### WORK TO COMPLETE
Rewrite the material below as a numbered list, one line per item, leaving out any blank lines.

------------------------

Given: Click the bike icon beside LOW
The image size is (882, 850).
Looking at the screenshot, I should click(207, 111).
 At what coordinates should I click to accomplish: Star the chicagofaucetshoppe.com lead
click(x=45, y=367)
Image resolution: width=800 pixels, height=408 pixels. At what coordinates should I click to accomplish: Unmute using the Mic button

------------------------

### THE OUTPUT
1. Given: Click the bike icon beside LOW
2. The image size is (882, 850).
3. Looking at the screenshot, I should click(207, 111).
4.  At what coordinates should I click to accomplish: Star the chicagofaucetshoppe.com lead
5. click(x=45, y=367)
6. Image resolution: width=800 pixels, height=408 pixels. At what coordinates should I click to accomplish: Unmute using the Mic button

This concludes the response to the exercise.